One blink of the eye and we were through Paulina and on our way to some of the Ochoco NF’s campgrounds. This is were our reward awaited us. It has been a while since we have visited a campground that just “spoke to us” but Sugar Creek did just that. Sugar Creek is your basic NF campground – not fancy or with any hook-ups but it has all one needs to enjoy a great forest experience: Towering Ponderosa pines, smelling sweet and butterscotchy in the afternoon sun, gave every sites lots of shade. There was enough of a breeze to cool and help the pines sway to and fro. The parking aprons are long and level. The tables and fire-rings clean, no beer cans or leftover squirrel dinners.
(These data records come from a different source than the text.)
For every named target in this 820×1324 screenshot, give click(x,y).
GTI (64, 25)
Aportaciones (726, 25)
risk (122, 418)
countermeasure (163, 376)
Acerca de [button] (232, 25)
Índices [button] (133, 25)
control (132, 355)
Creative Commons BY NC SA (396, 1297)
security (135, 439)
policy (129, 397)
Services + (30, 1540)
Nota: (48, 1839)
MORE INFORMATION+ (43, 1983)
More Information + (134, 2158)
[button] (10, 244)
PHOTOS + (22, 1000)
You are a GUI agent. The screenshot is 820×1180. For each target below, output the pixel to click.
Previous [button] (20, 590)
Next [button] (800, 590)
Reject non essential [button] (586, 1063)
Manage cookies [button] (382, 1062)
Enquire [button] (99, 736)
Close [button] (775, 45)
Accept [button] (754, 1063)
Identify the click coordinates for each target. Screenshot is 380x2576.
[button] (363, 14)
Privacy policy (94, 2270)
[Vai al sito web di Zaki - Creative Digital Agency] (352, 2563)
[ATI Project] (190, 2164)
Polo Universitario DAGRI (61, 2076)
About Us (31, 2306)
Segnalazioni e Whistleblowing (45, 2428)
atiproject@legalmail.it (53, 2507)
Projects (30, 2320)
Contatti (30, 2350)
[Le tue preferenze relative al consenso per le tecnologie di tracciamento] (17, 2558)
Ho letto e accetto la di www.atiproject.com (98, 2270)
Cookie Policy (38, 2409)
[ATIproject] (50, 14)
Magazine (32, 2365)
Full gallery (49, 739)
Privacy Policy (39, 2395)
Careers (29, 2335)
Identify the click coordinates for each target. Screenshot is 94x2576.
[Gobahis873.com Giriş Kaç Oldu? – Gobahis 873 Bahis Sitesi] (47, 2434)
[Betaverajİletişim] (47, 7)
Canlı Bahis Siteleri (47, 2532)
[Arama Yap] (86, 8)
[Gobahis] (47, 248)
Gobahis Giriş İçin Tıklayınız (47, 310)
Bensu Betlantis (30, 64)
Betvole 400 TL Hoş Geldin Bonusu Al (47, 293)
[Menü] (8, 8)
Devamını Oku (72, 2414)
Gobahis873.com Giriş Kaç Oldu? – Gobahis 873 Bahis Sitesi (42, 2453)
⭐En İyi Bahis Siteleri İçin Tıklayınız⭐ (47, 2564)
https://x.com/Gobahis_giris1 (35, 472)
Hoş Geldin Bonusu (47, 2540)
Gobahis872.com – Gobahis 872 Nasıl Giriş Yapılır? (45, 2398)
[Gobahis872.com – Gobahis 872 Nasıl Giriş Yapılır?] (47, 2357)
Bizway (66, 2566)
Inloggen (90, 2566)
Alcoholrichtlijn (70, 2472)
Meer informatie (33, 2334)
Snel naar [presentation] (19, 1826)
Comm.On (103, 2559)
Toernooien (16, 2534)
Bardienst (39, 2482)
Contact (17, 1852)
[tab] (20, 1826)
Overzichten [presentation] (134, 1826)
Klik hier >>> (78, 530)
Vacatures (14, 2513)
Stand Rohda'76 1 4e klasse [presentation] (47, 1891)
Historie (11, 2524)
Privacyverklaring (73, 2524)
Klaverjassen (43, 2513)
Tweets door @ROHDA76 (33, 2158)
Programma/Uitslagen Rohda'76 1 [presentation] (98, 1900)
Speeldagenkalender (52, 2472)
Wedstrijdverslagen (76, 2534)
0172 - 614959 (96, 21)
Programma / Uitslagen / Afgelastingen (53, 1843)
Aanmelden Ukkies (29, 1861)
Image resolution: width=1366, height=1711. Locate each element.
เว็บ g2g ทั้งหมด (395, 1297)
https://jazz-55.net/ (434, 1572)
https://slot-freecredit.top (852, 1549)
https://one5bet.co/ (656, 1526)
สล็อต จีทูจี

The area around the fire-rings raked (a good practice in a forest that can experience more than 7,000 lightning strikes in a day). We hadn’t seen vault toilets as spic-and-span as these in eons. A paved trail circles around a campground along stretch the clear flowing creek which we were told contains some good size, challenging Rainbow trout. And there is a lovely swimming hole. So much peace quiet you could almost hear the grass grow. Sugar Creek campground – my idea of a perfect campground.

There might be two reasons why Sugar Creek campground is delightful. One is it is w-a-y out there. It is probably a 70 something miles drive from Prineville and, although all paved, that is a long way to go. The second reason relates to the Forest Service – those folks seem to really love that little place in the woods and take a great deal of pride in its appearance. Too many of the forests are so shorthanded and overworked, and I doubt the Ochoco is any different, but somehow they get the job done and done well. Thank you.